“Padahal dulunya, nilai rapor itu langsung diterima dalam bentuk buku, sekarang hanya ditulis di selembar kertas, sehingga nilai siswa rawan dimanipulasi dikemudian hari dan menyebabkan siswa yang dikorbankan dan dirugikan,” ucapnya.
Sementara itu, Wakil Ketua Komisi IV DPRD Padang, Zulhardi Z Latif menyoroti adanya kesimpangsiuran surat keterangan perbaikan nilai asli siswa yang diajukan oleh pihak sekolah kepada Dinas Pendidikan Kota Padang dan kepada Dinas Pendidikan Provinsi Sumatra Barat.

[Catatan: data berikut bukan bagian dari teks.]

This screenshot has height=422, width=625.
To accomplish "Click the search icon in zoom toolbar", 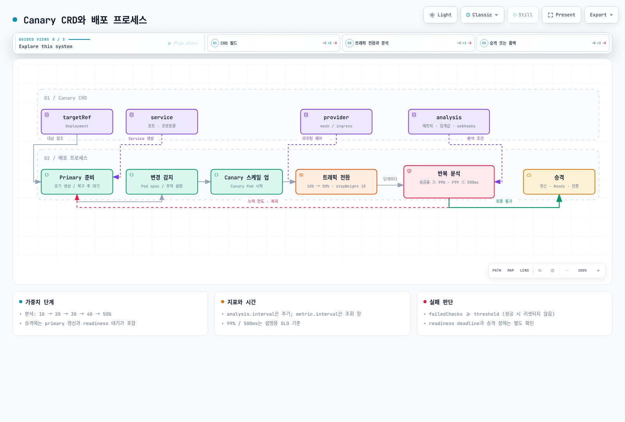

“Kepada Dinas Pendidikan Sumbar, dituliskan bahwa yang merubah nilai adalah siswa, sedangkan kepada Dinas Pendidikan Padang dijelaskan bahwa yang merubah nilai adalah wali kelas. Ini perlu dijelaskan, karena kita tidak ingin ada aksi cuci tangan dan menjadikan siswa ataupun wali kelas sebagai kambing hitam dalam kejadian ini,” ucapnya.
Padahal, kata Zulhardi, bagaimanapun dalam kasus ini para siswa adalah korban, sehingga dibutuhkan langkah kongkrit agar siswa yang berjumlah sekitar 50 orang-an ini tetap dapat melanjutkan pendidikan ke jenjang yang lebih tinggi.
“Untuk itu, yang harus dilakukan adalah bagaimana menyelamatkan para siswa ini. Sebab, merekalah yang paling dirugikan. Belum lagi kita harus memikirkan dampak psikologis dan stigma yang harus mereka terima dari lingkungan akibat kejadian ini,” ucapnya.
Menanggapi pertanyaan yang dicecar para anggota dewan, Kepala SMPN 1 Padang, Yan Hendrik tetap bersikukuh, bahwasanya aksi manipulasi nilai itu dilakukan tanpa sepengetahuan dirinya selaku kepala sekolah.